A team of researchers, led by Ronald C. Estoque of the Center for Biodiversity and Climate Change, Forestry and Forest Products Research Institute (FFPRI) in Japan, found that the forest The area has decreased by 81.7 million hectares between 1960 and 2019, which is equivalent to an area of ββmore than 10% of the entire island of Borneo, with a gross forest loss (437.3 million hectares) that exceeds the gross forest profit (355.6 million hectares).
The team used a global land use dataset to examine how global forests have changed over space and time.

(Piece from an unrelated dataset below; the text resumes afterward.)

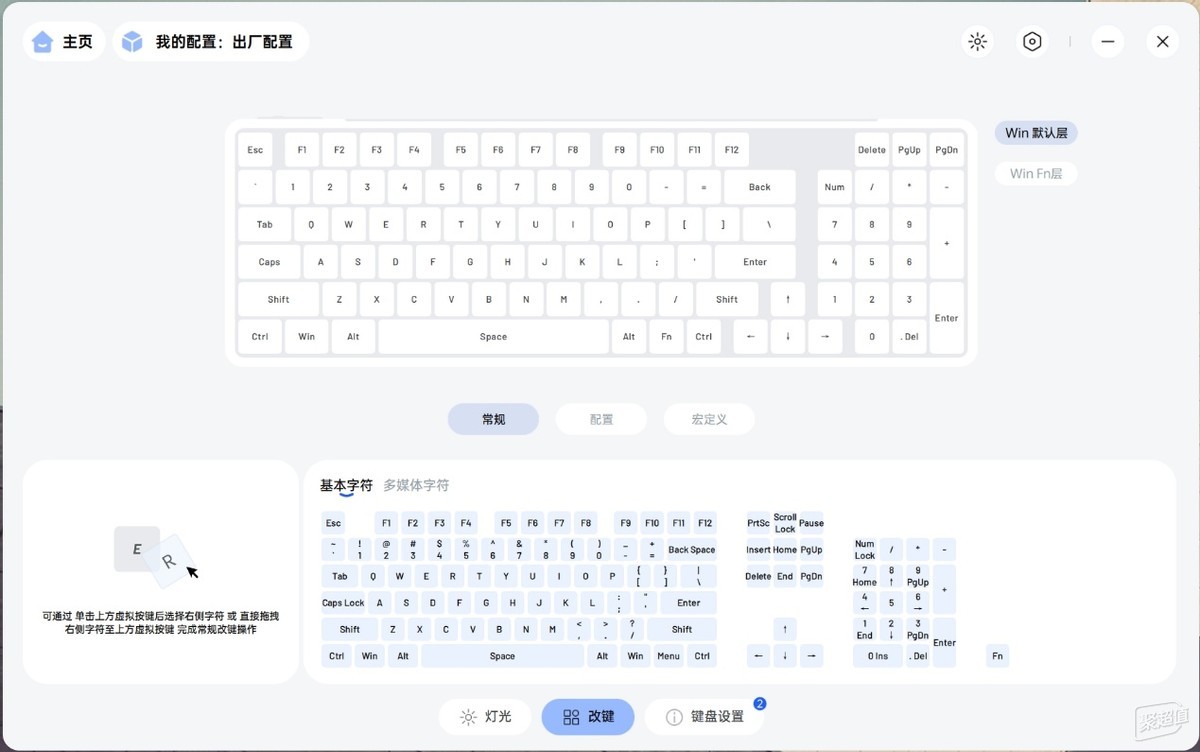Select the up arrow key in the character panel
This screenshot has height=752, width=1200.
point(785,629)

Consequently, the decline in global forests combined with the increase in world population over the 60-year period has resulted in a decline in global forest area per capita by more than 60%, from 1.4 hectares in 1960 to 0.5 hectares in 2019.

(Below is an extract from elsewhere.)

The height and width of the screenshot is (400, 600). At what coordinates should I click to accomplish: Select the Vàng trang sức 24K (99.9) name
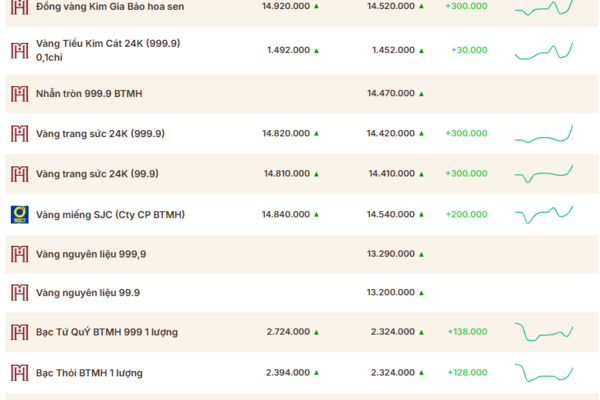[97, 174]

The authors explain that βthe continued loss and degradation of forests affects the integrity of forest ecosystems, reducing their ability to generate and provide essential services and maintain biodiversity. It also affects the lives of at least 1.6 billion people worldwide. predominantly in developing countries, which depend on forests for various purposes”.
The results also revealed that the change in the spatio-temporal pattern of global forests supports the forest transition theory, with forest losses occurring primarily in lower income countries in the tropics and forest gains in higher income countries. high in the extratropics. Ronald C. Estoque, the study’s lead author, explains that “despite this spatial pattern of forest loss occurring primarily in less developed countries, the role of more developed nations in such forest loss also needs to be studied more deeply.” With the strengthening of forest conservation in more developed countries countriesforest loss shifts to the smallest developed countriesespecially in the tropics.
“Today, monitoring the world’s forests is an integral part of several global environmental and social initiatives, including the Sustainable Development Goals (SDGs), the Paris Climate Agreement and the Post-2020 Global Biodiversity Framework. To help To achieve the goals of these initiatives, there is a profound need to reverse, or at least flatten, the global curve of net forest loss by conserving the world’s remaining forests and restoring and rehabilitating degraded forest landscapes,” the authors further explain.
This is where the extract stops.